Juridiction : Cour d’Appel de Paris

Thématique : Image publicitaire des personnalités : obligation de conseil renforcée

Résumé

L’avocat, en charge de la gestion de l’image d’une personnalité publique, doit respecter une obligation de conseil renforcée. En cas de contrats multiples, il doit s’assurer que son client a vérifié les cessions antérieures de droits. Une actrice, ayant cédé ses droits par un contrat de licence exclusive, a subi des litiges dus à des accords antérieurs mal gérés. L’absence d’une clause de garantie d’éviction dans le contrat a rendu la situation précaire pour le cessionnaire, soulignant la nécessité pour l’avocat d’informer clairement les parties des risques encourus.

En présence de multiples contrats de gestion de l’image publicitaire d’une personnalité,  l’avocat est soumis à une obligation de conseil renforcé vis-à-vis des parties (cédant et cessionnaire). Du fait de l’insuffisance fautive de conseil et d’information de l’avocate, le cessionnaire a signé un contrat aux contours mal définis, ce qui a considérablement majoré le risque pour lui d’être entraîné dans des contentieux judiciaires difficiles, ce qui a été et reste le cas depuis plus de huit ans. Le préjudice moral du cessionnaire, réel, a été réparé par des dommages et intérêts à hauteur de 15 000 euros.

Obligation de vérification de l’avocat

L’avocat ne peut se
borner à ‘s’imaginer’ que son client a procédé à une vérification de telle ou
telle chose (cession antérieure de droits) mais doit vérifier, s’il ne s’en
charge lui-même, que le client a bien procédé à la vérification requise ou, à
tout le moins, lui donner un avertissement particulièrement solennel lui
rappelant les risques encourus si le client n’a pas été en mesure de procéder à
cette vérification, afin de le rendre parfaitement conscient des risques
encourus, afin de le mettre en mesure, en pleine connaissance de cause, de
conclure ou non un contrat de cession de droits.

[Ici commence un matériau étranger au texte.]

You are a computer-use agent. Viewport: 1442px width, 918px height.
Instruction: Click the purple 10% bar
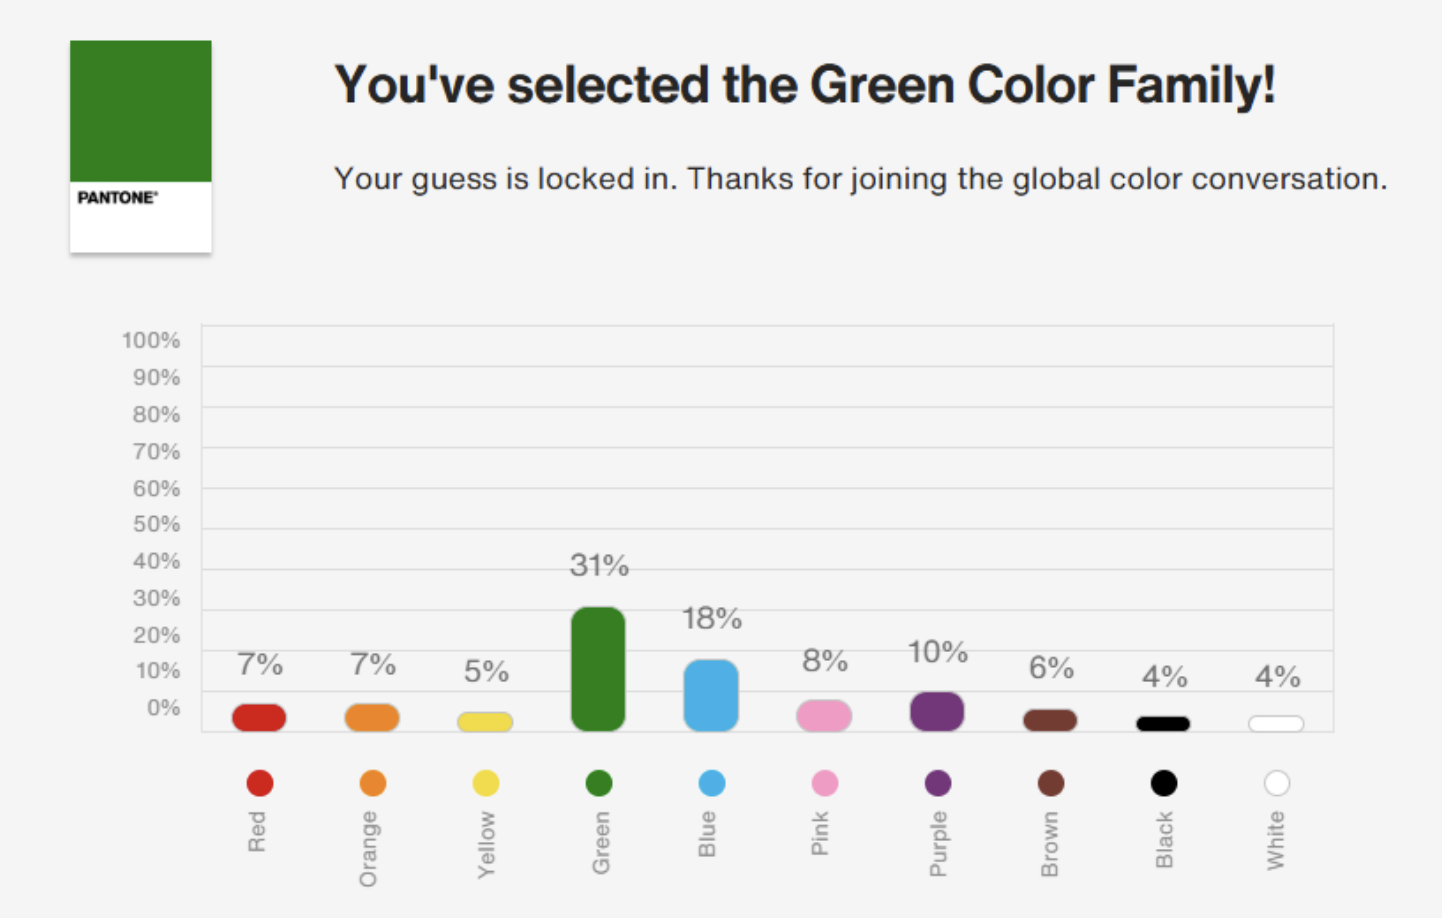pyautogui.click(x=937, y=711)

Obligation de conseil de l’avocat

Une actrice et personnalité
publique est entrée en contact avec une avocate pour être conseillée afin de développer
et valoriser commercialement son nom et son image au travers de divers modes
d’exploitation. Les parties ont convenu de la mise en place d’un ensemble
contractuel relatif à l’exploitation de droits de la personnalité (nom, image,
voix, etc) et des droits de marque de la célébrité, notamment par des consultations
juridiques ; la rédaction de contrats de licence, sous-licences, contrats
d’exploitation, de cession, etc ; des recherches et démarches auprès des
organismes de gestion des marques et accomplissement de toutes diligences
utiles en accord avec le client, à savoir notamment, l’étude du dossier, des
objectifs du client, les réunions de négociation, l’ensemble des communications
sur support papier ou par voies de communication électronique (conversations et
conférences téléphoniques, courriers électroniques, télécopies), l’élaboration
de consultations juridiques, mémorandum et contrats, le suivi des négociations.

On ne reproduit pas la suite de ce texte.